What is expected:
Copy the Lipitor text word for word, beginning at "Lipitor belongs to" and stopping after "in the blood).".

Text block:
--------

Lipitor belongs to a group of drugs called HMG CoA reductase inhibitors, or “statins.”
Lipitor is used together with diet to lower blood levels of “bad” cholesterol (low-density lipoprotein, or LDL), to increase levels of “good” cholesterol (high-density lipoprotein, or HDL), and to lower triglycerides (a type of fat in the blood).
Lipitor is used to treat high cholesterol, and to lower the risk of stroke, heart attack, or other heart complications in people with type 2 diabetes, coronary heart disease, or other risk factors such as genetically high cholesterol.
Lipitor is for use in adults and children who are at least 10 years old.
You should not take Lipitor if you are pregnant or breast-feeding, if you have liver disease, or if you have had an allergic reaction to Lipitor in the past.
Stop taking Lipitor and tell your doctor right away if you become pregnant.
Serious drug interactions can occur when certain medicines are used together with Lipitor. Tell each of your healthcare providers about all medicines you use now, and any medicine you start or stop using.

--------

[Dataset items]
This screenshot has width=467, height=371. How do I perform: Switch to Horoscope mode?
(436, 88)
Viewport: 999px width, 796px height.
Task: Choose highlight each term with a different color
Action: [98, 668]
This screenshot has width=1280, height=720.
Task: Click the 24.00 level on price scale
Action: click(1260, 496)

--------

Expected output:
Lipitor belongs to a group of drugs called HMG CoA reductase inhibitors, or “statins.”
Lipitor is used together with diet to lower blood levels of “bad” cholesterol (low-density lipoprotein, or LDL), to increase levels of “good” cholesterol (high-density lipoprotein, or HDL), and to lower triglycerides (a type of fat in the blood).